» DIRECTIONS
Pick up the piece about losing an hour to daylight saving time and keep writing it from its final sentence onward.

» READING TEXT
━━━━━━
But life has been grand and once I'm able to process the past few weeks, hopefully there will be a nugget or two worth sharing.

She was good. Berry, berry good.

But it's Sunday night and it's right back to work again and I'm definitely feeling the lost hour we got gypped this weekend.

I kind of have a beef about this whole Spring Forward business, and it's not that I'm angry about the fact that we lost an hour, but just how we can no longer use it to our advantage.

You see, our lives are too easy now and we don't do anything for ourselves. We used to need to know about this daylight savings time stuff and program our clocks the next day. It was always great meeting up with people the next day, because you either knew or didn't know and plans always got messed up.

But in our world where a bar of soap is becoming obsolete (I dropped a deuce in my roommate's bathroom the other day because I didn't want to disturb any guests near the kitchen and I washed my hands with this goop from a bottle marked 'physiological cleaning gel.' Man, are we kidding ourselves. What's wrong with a bar of soap?) I can no longer stroll into work an hour late with a self-satisfied grin on my face on Monday and lie and blame it on daylight savings time. That was the one benefit of this dopey ritual. Now, though, our cellphones automatically jump ahead at 2 a.m. on Sunday morning and they narc us out and kill any opportunity for an excuse.
━━━━━━
» COLLECTED DATA
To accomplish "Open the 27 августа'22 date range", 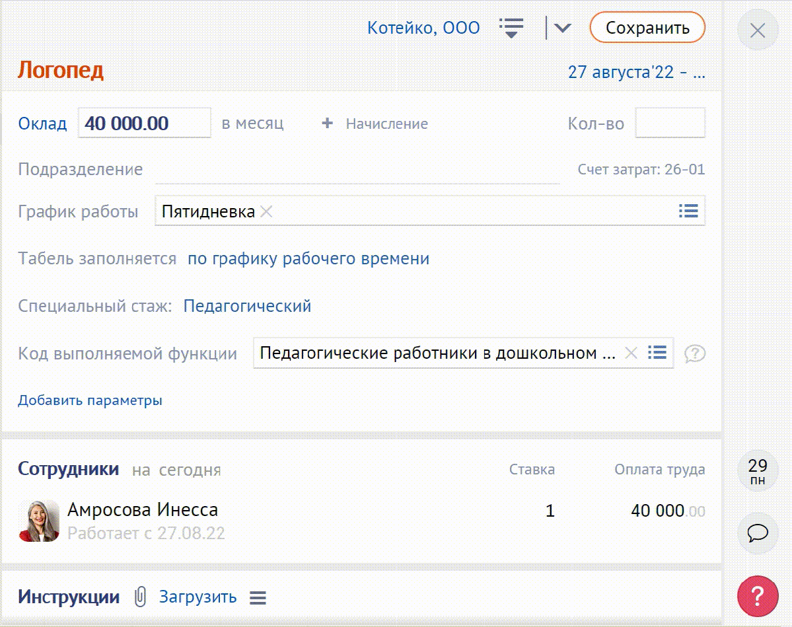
━━━━━━
» EXERCISE RESPONSE
Another reason to ditch the cellphone, I suppose.

Wednesday, March 10, 2010

yeaaahhhhh... i just don't care....

I know it's been a while, but I was visited by the STELLAR FELLARS!!! And you know, what happens during a bachelor party stays at a bachelor party...

..so I can't talk about the Madafakaz or the shoes thrown at high-rise windows or Surfer Blood or shot glasses in indiscrete places or RJD2 (such a wicked DJ, but why do you feel like you have to be Adam Levine? Just be a fucking DJ)

All I have to say from the last little bit is...

...me and the Patch were looking at hockey highlights after the blur of the weekend and we heard that Alexander Semin of the Washington Capitals pulled a boner, as they say, during a shootout.

So, as avid hockey fans and youtube aficionados, we tried to google the video.

I typed in "Semin Shootout."

Let's just say, I was not expecting the results I got.